BEGIN RECORD EXTRACTS

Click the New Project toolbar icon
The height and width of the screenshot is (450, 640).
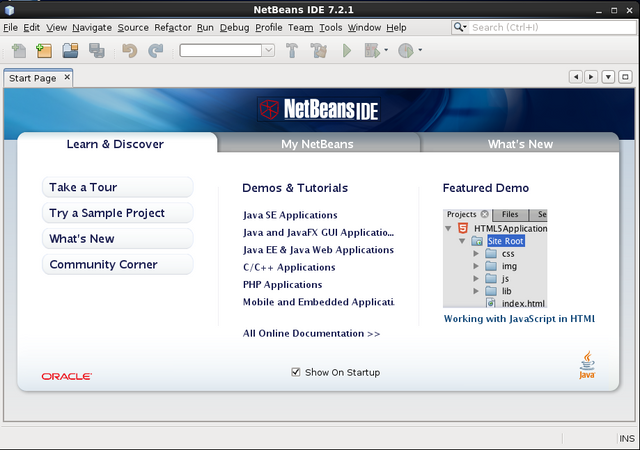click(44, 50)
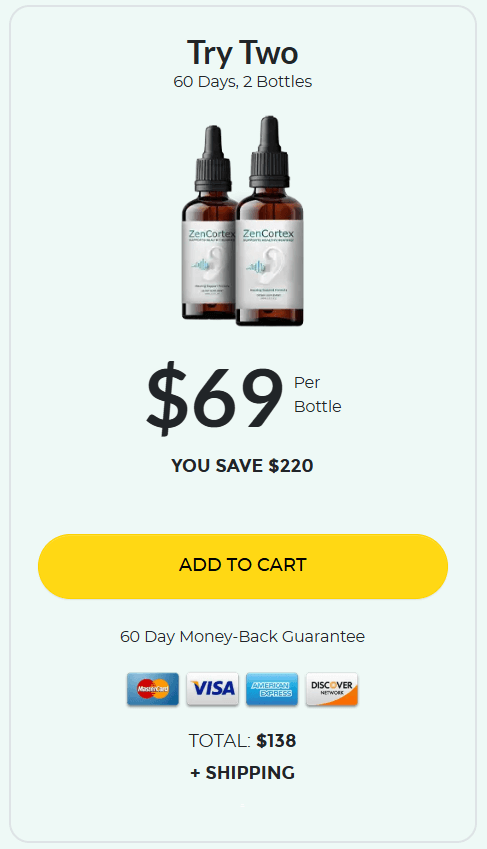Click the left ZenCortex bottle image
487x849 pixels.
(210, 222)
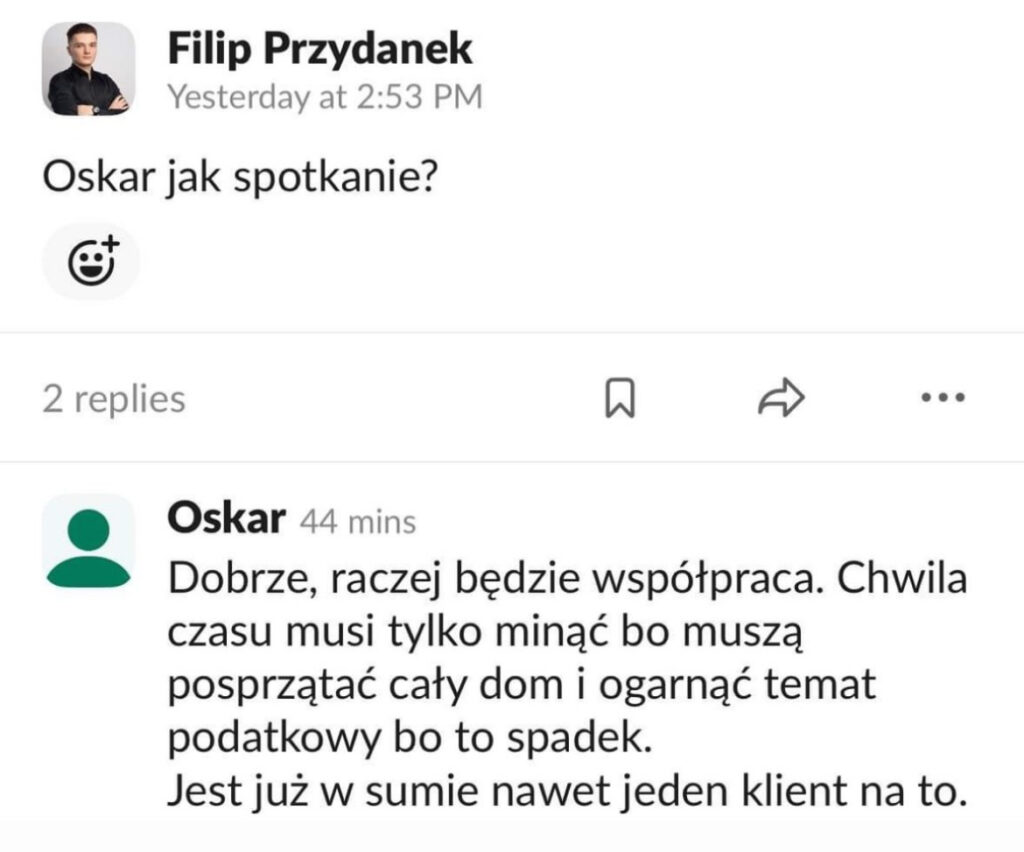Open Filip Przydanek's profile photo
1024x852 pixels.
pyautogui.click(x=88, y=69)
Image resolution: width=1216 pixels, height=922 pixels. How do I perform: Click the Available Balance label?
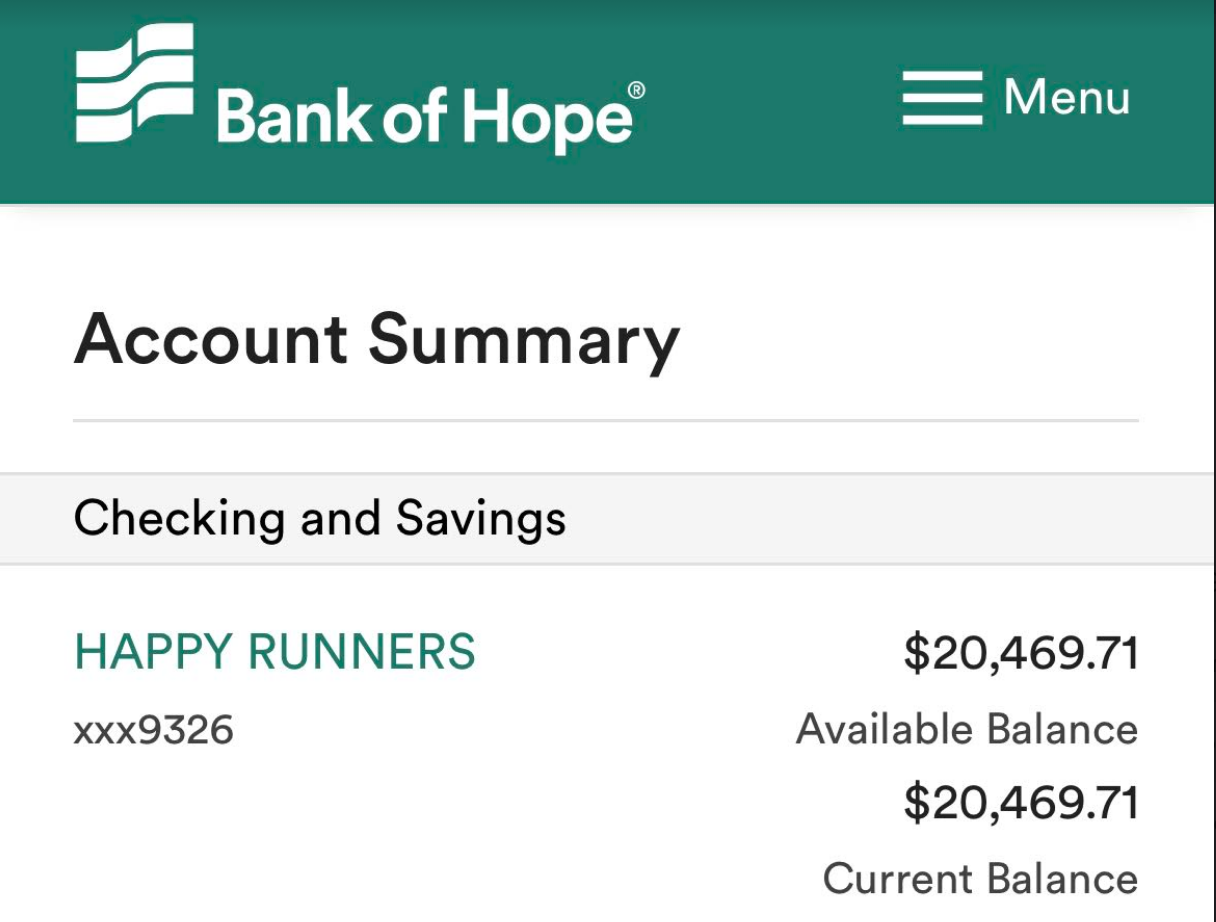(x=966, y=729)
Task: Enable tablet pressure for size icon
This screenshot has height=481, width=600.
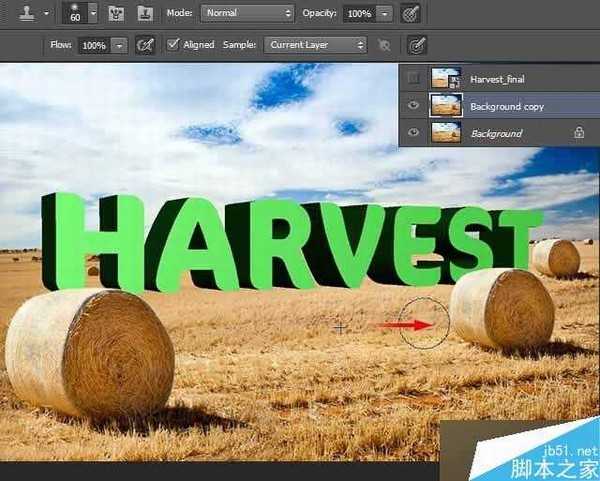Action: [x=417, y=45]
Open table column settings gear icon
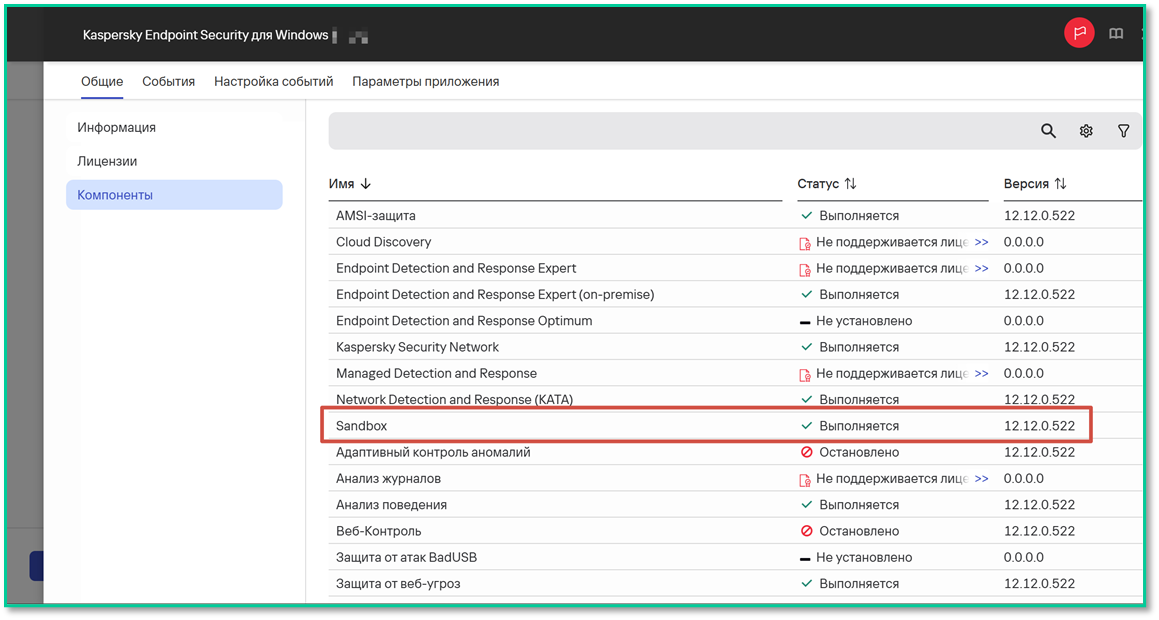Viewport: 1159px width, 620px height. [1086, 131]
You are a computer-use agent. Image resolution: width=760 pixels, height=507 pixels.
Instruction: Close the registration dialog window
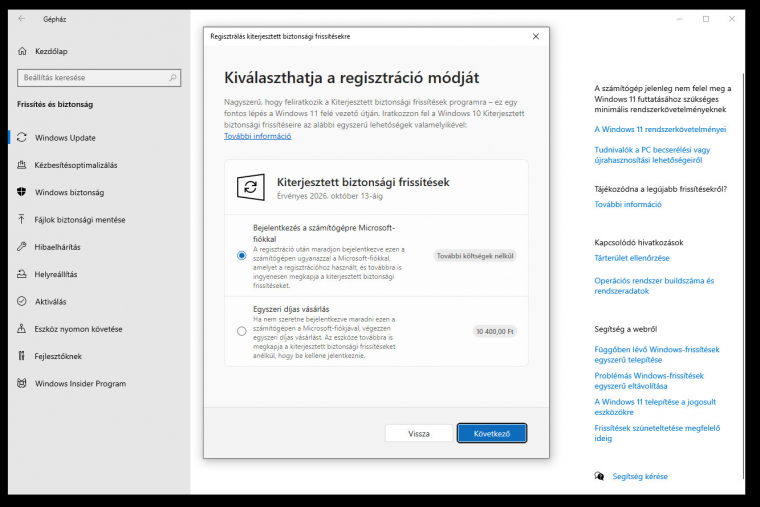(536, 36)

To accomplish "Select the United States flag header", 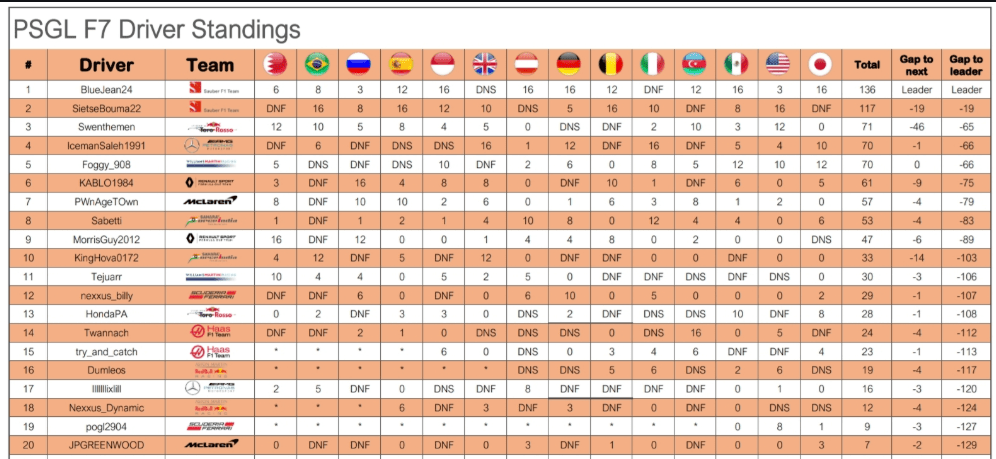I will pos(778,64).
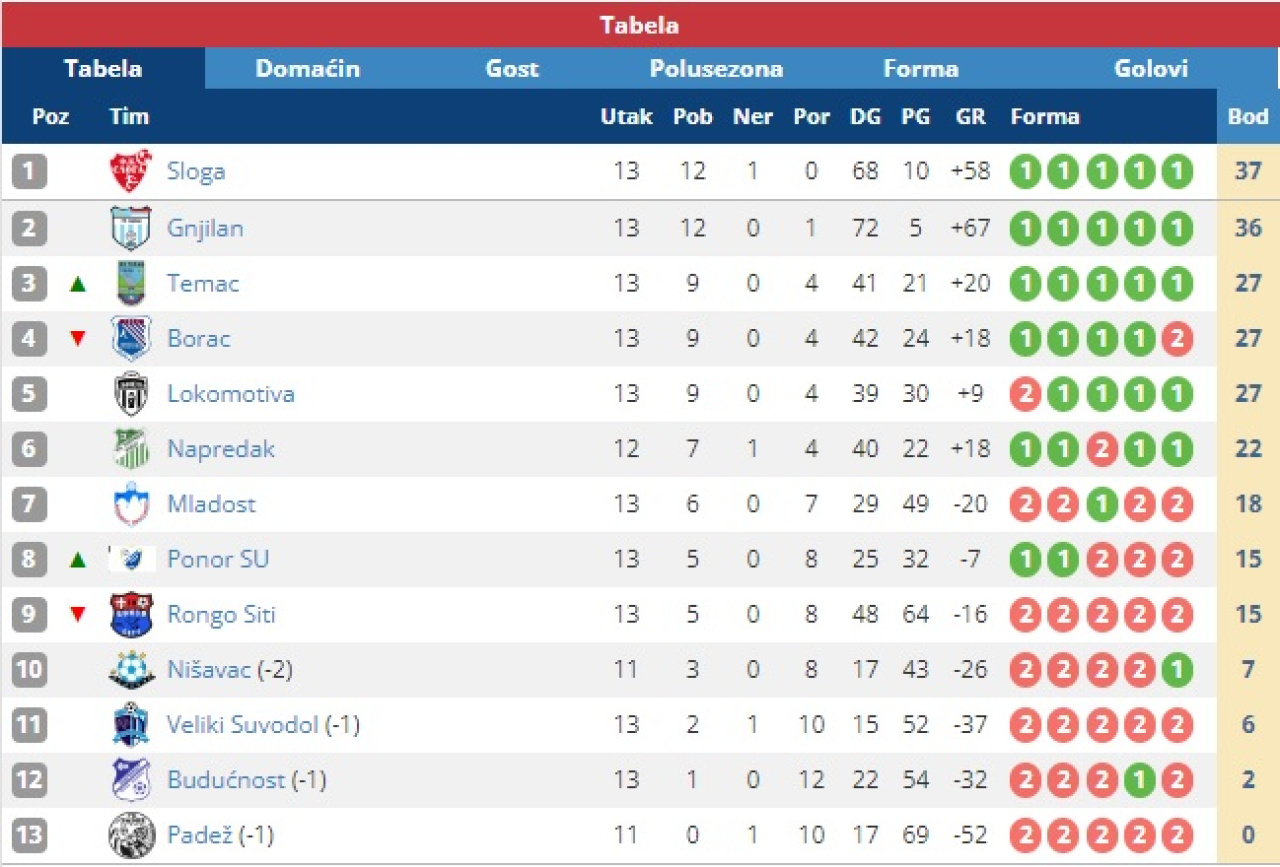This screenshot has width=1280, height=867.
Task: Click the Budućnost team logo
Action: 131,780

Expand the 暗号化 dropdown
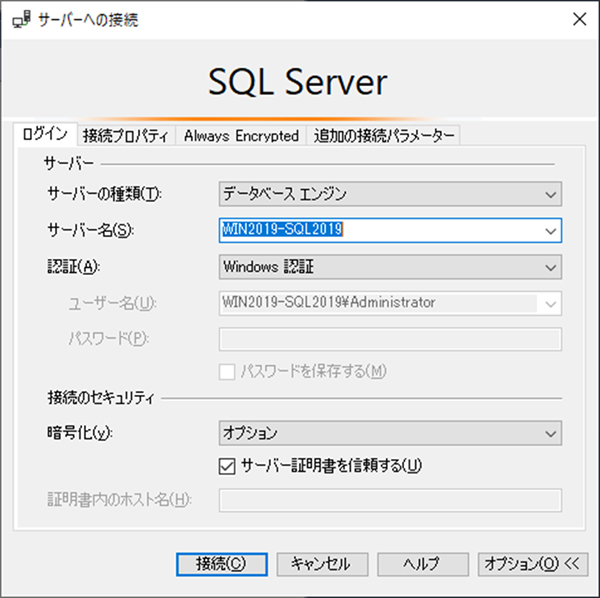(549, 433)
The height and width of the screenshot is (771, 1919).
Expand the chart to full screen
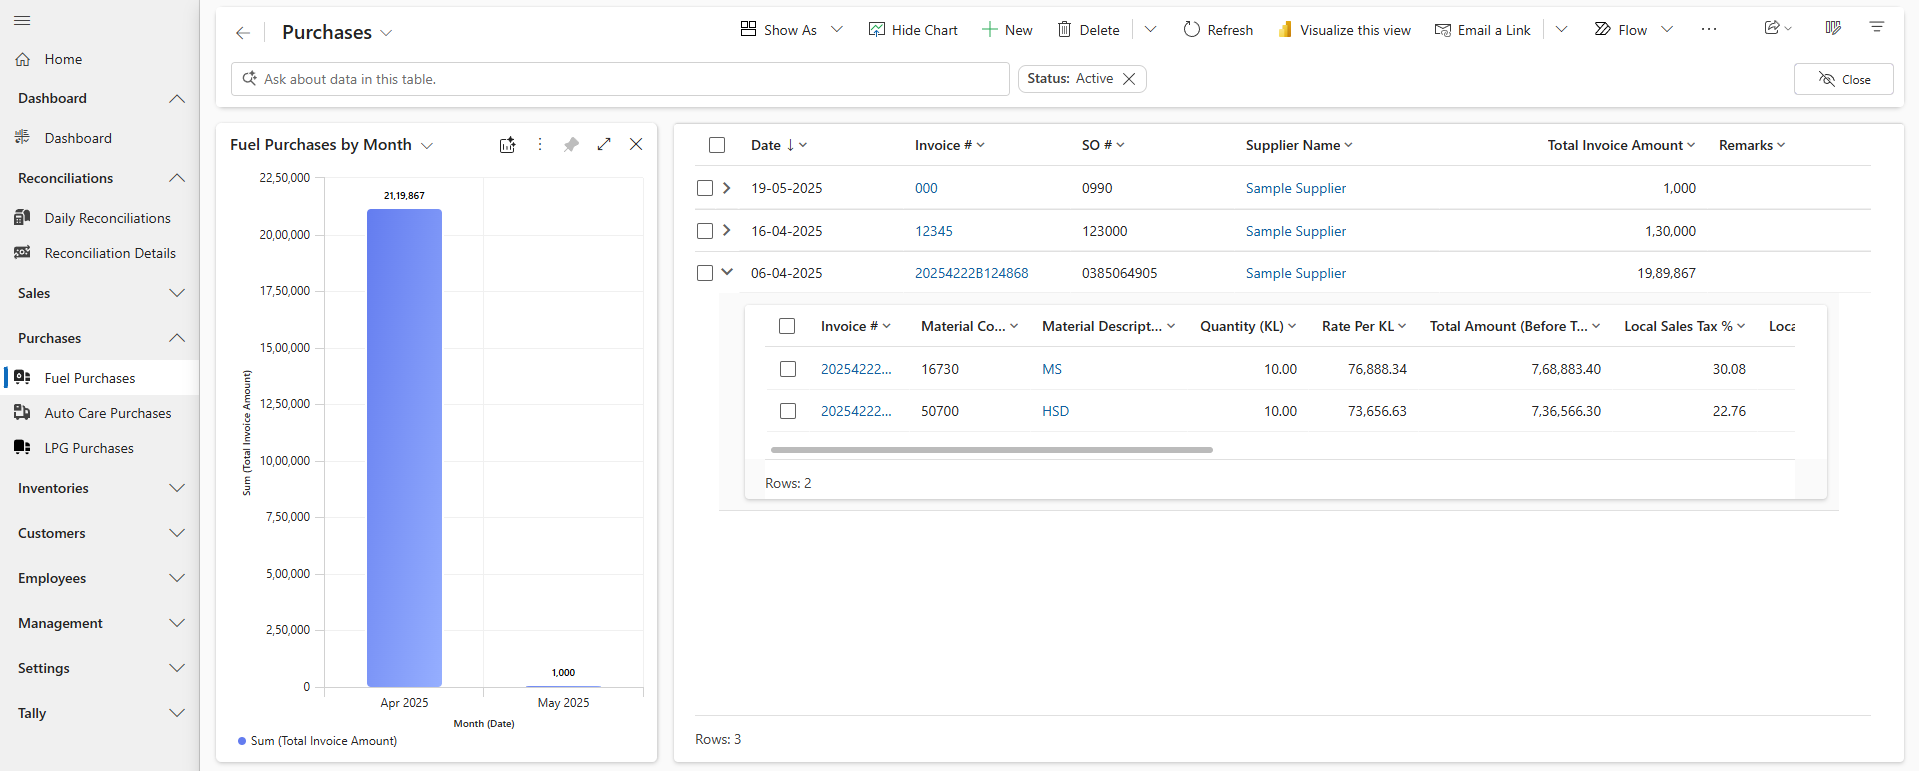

END RECORD EXTRACTS

* WHAT THE EXERCISE ASKS
Your task is to transcribe exactly the lines from the one containing "Expand the 暗号化 dropdown" through the final line of the entries above, pictures excluded.

* SOLUTION FOR THIS TASK
Expand the 暗号化 dropdown
(549, 433)
The height and width of the screenshot is (771, 1919).
Expand the chart to full screen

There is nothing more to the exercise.